MiddleAgedMum45622 · 08/06/2026 19:03

Anyone else find themselves just doing too much and then resenting it? I'm a first time mum to a 2 year old, I work full time. I'm by far the higher earner, I work long hours (solicitor) and also have some long term health problems. I find myself carrying the "mental load", fine. I can handle most things. But I sort of find myself doing too much and then massively spiraling and resenting DH. Like, I'll make dinner, and also do the dishes, then notice some mouldy stuff in the fridge, then I remember I need to sort something out for DS, and since I'm doing that, I might as well reply to the nursery email about whatever. You get the gist. By the time I sit down, I'm a wreck.

I partly do this because I know that if I don't, I will likely suffer the consequences (upset DS, missed appointments etc).

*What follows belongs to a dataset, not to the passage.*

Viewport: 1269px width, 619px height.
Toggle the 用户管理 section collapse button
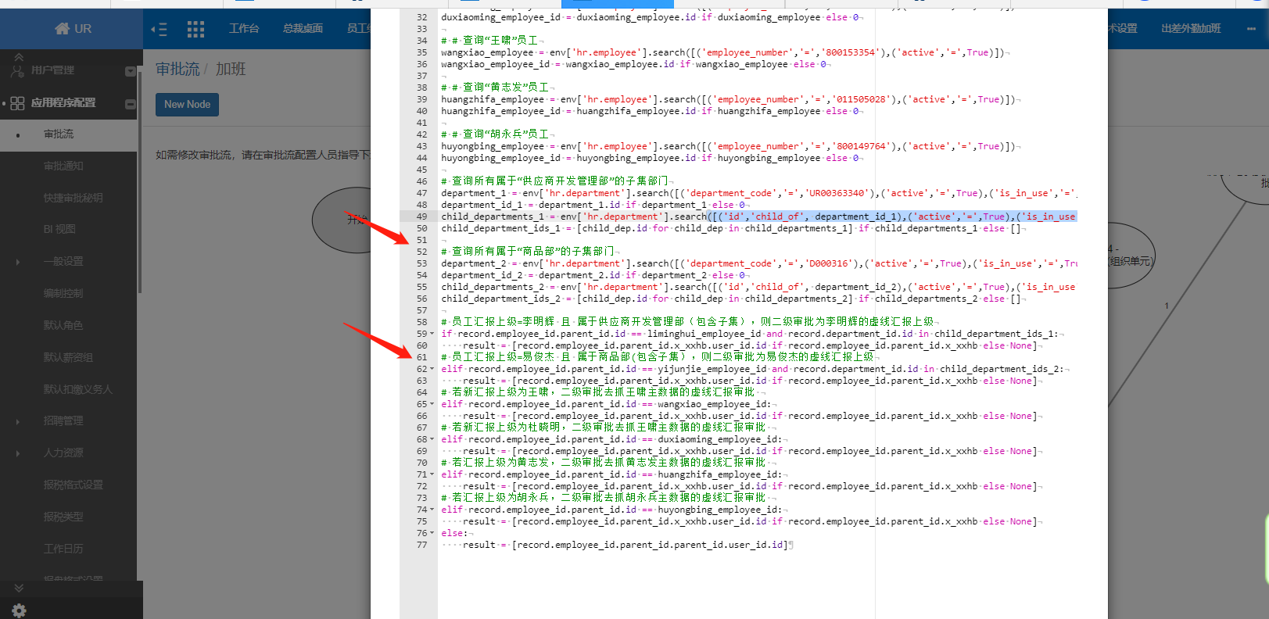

But my mum was the same. Growing up was genuinely awful. All I remember from my childhood is ANGER. She was so fucking angry, the moment she stepped in the house, it was like a dark cloud setting over the home. She worked long hours, would get home at 8pm, and then start cleaning the bathroom, mopping, vacuuming, cooking, and she would just collapse from exhaustion. And she would invariably shout at me for something, you never knew what would set her off. She was honestly the definition of a martyr.

My DH is not nearly as useless as my dad but things are not 50/50. I'm not as bad as my mum and DH is a calming influence on me. Having a calm and patient mum for my DS is a priority but it's sort of ending up with me bottling everything up for the sake of peace but mentally, it's not great. And I do snap eventually.

Any advice? My upbringing really wasn't ideal, there was a lot of anger and bickering (my parents bicker 24/7 still and my friends and DH and ex boyfriends who have met them find them extremely difficult to be around, constant tension).

I did start therapy but it was not that helpful and it became just another massive task on my to do list. I have a lot of medical and physio appointments to juggle anyway (and will do for the rest of my life).

Any advice from more experienced mums? Sometimes the stuff I do is just minor stuff. Like, how do I let some things go?

OP posts:
MxCactus · 09/06/2026 03:43

MiddleAgedMum45622 · 08/06/2026 22:23

@MJagain yep, it absolutely does feel like he doesn't care. How much of it is that he doesn't care about a nice house and happy kid vs how much he doesn't care about me, I don't know. I certainly take it as a personal "fuck you". But he does have some very good qualities and I would find single parenthood logistically very difficult (I'm an immigrant, I have no family or long standing friends here). I also have a beautiful DS who deserves the best so I want to change what I can change.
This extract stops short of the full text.